*** Provided passage Section Begins ***
Quantifying organismal and ciliary motion

Video clips with individuals clearly intersecting the focal plane were selected for further analysis (Table S1). To extract swimming speed, we imported the video clip as an image sequence at a lower frame rate (500 Hz) to the open source software Fiji to reduce frame rate noise [30]. We first removed background noises by applying a Gaussian blur to each frame and thresholded for brightness (grayscale) of the individual larva. We then used the tracking routine MTrack2 to extract the total length, displacement, and duration of the trajectory of each individual [31]. We computed the speed of the larva as the total length of the path divided by the total duration of observation (Fig. 1). We also measured shell lengths and areas of velar lobes from the frame that was in the middle of the whole image sequence. To explore the relationship between swimming speed and the orientation of vela, we also located the centroid of each velum and larval shells and computed the distance between them.

To investigate the relationship between average swimming speed and ciliary activity, we quantified the ciliary beat frequencies of all the individuals observed 14 days post fertilization (n = 20). To avoid selection bias, we adapted the approach of Sisson et al. [32] and Dimova et al. [33] to automate the analysis of ciliary beat frequency. Because light intensity changes as a cilium travels through a pixel over time, we recorded the intensity of a small region of interest on the ciliated band for 100 frames at the middle of the observation duration. We then performed a Fast Fourier Transform on the modified intensity, i.e., the intensity value of each pixel minus the global mean to enhance contrast, to extract the peak frequency (Fig. 1). To validate the effectiveness of this automated approach, we compared the outcome of this analysis with conventional photometry method where ciliary beat frequency is estimated by following the displacement of the tip of a single protochoral cilium over 100 frames at 2000 Hz. We performed the visual analysis on three individuals that were chosen based on their swimming speeds to include a representative range, close to the population average, maximum, and minimum values. To test the repeatability of the automated approach, we also performed the analysis on three different regions of interests and at different five time intervals for the same individual.

Statistical analysis

We tested for variations in size-normalized swimming speed with age with an ANOVA. Data were square root transformed to meet the assumption of normality for ANOVA. Larval orientation varied between observations, thus, part of the velar lobes were obstructed at times. Therefore, we used the velar lobe with larger visible area for further statistical analysis, i.e., the maximum velar size or separation distance between velum and shell is only for one side (left or right) of a larva. To investigate the relationship between swimming speed, larval size, area of velum, separation distance between velum and shell, and ciliary beat frequency, we used Pearson's correlations. All the statistical analyses were conducted with the PASW 13.0.
*** Provided passage Section Ends ***
*** Dataset entries Section Begins ***
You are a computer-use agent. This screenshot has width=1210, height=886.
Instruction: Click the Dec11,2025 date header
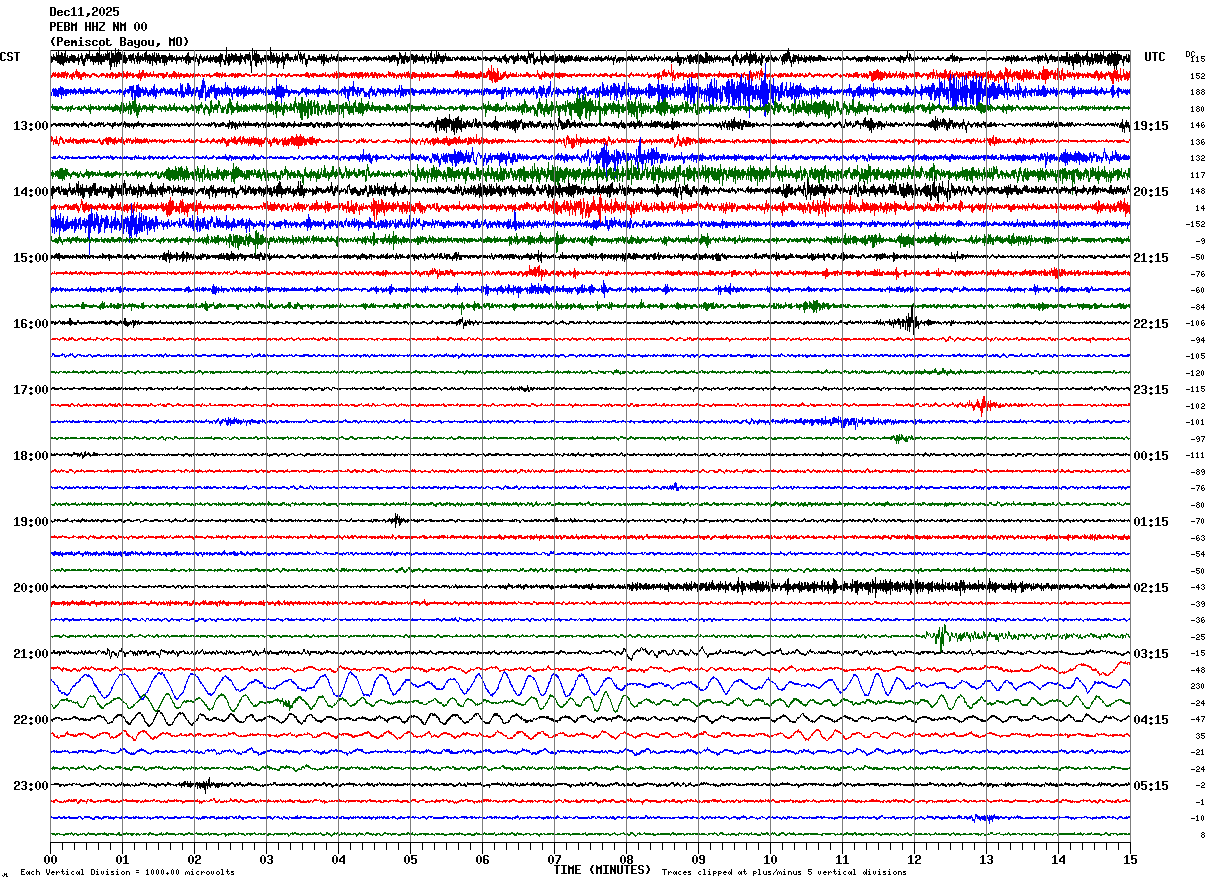click(x=84, y=12)
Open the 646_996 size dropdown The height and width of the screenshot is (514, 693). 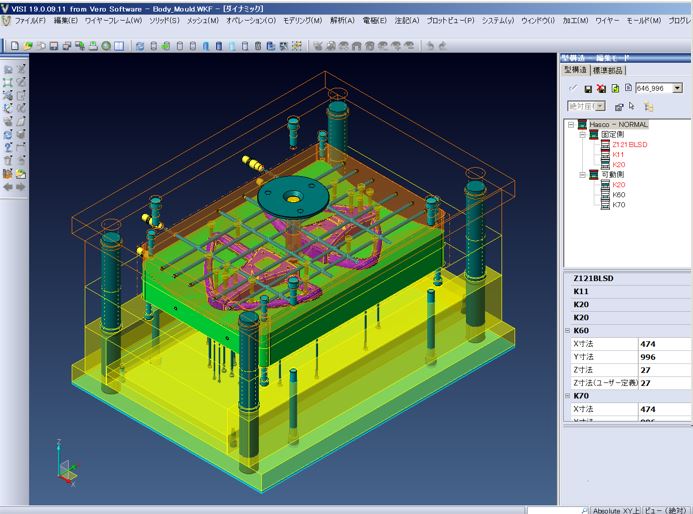coord(677,88)
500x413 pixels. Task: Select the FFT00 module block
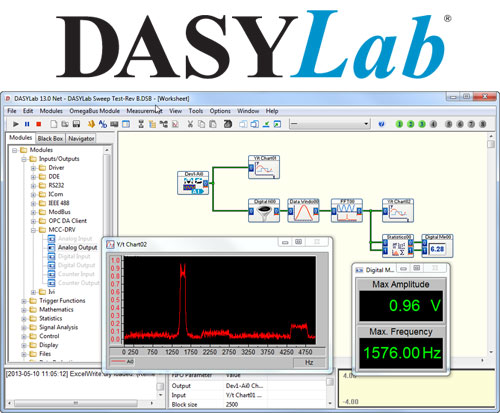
*** Dataset entries Section Ends ***
**Tasks to complete**.
**a.** Reproduce word for word the part of the larval swimming methods text that begins at the words "We tested for" and ends after the words "the PASW 13.0.".
**b.** Resume the methods text on larval swimming speed and ciliary beating from the point where it stops.

**Results in order**.
**a.**
We tested for variations in size-normalized swimming speed with age with an ANOVA. Data were square root transformed to meet the assumption of normality for ANOVA. Larval orientation varied between observations, thus, part of the velar lobes were obstructed at times. Therefore, we used the velar lobe with larger visible area for further statistical analysis, i.e., the maximum velar size or separation distance between velum and shell is only for one side (left or right) of a larva. To investigate the relationship between swimming speed, larval size, area of velum, separation distance between velum and shell, and ciliary beat frequency, we used Pearson's correlations. All the statistical analyses were conducted with the PASW 13.0.

**b.**
Results

Novel applications of analytical techniques for larval motion

By applying high-speed, high-resolution microvideography, we simultaneously recorded organismal behaviors, velar position, and ciliary activity of freely swimming veligers of Crepidula fornicata. This approach made an explicit test of the relationship between ciliary beat frequency and swimming speed possible. We also demonstrated a novel application of ciliary beat frequency analysis previously used in medical studies [32]. This automated technique provided similar results when compared to traditional photometry analysis (paired sample t test, t2,0.05 = −2.828, p = 0.103). When three different regions of interest and five, non-overlapping time intervals of the same individual were analyzed, the resulting peak ciliary beat frequencies were the same.

High variability in swimming speeds

Veliger shell length (size) was positively correlated with larval age post hatching (Fig.2a, Pearson's Correlation, n = 96, r = 0.94, p<0.0001). When controlled for age, there was no significant correlation between swimming speed and shell length, i.e., for any age, larger larvae did not swim faster (Fig. 2, Partial Correlation, r = 0.036, p = 0.727). To test if there was an ontogenetic change in swimming speed, we expressed swimming speed as a function of body length, and compared the square root transformed speed observed on different dates with an ANOVA. The average swimming speed differed significantly with age (ANOVA, F1, 95 = 3.233, p = 0.016). A plot of the average speed with 95% confidence intervals against larval age appeared hyperbolic (Fig. 2b), and a post-hoc Tukey's test confirmed that the average speed measured 6 days post hatching was significantly faster than those measured 2 and 19 days post hatching.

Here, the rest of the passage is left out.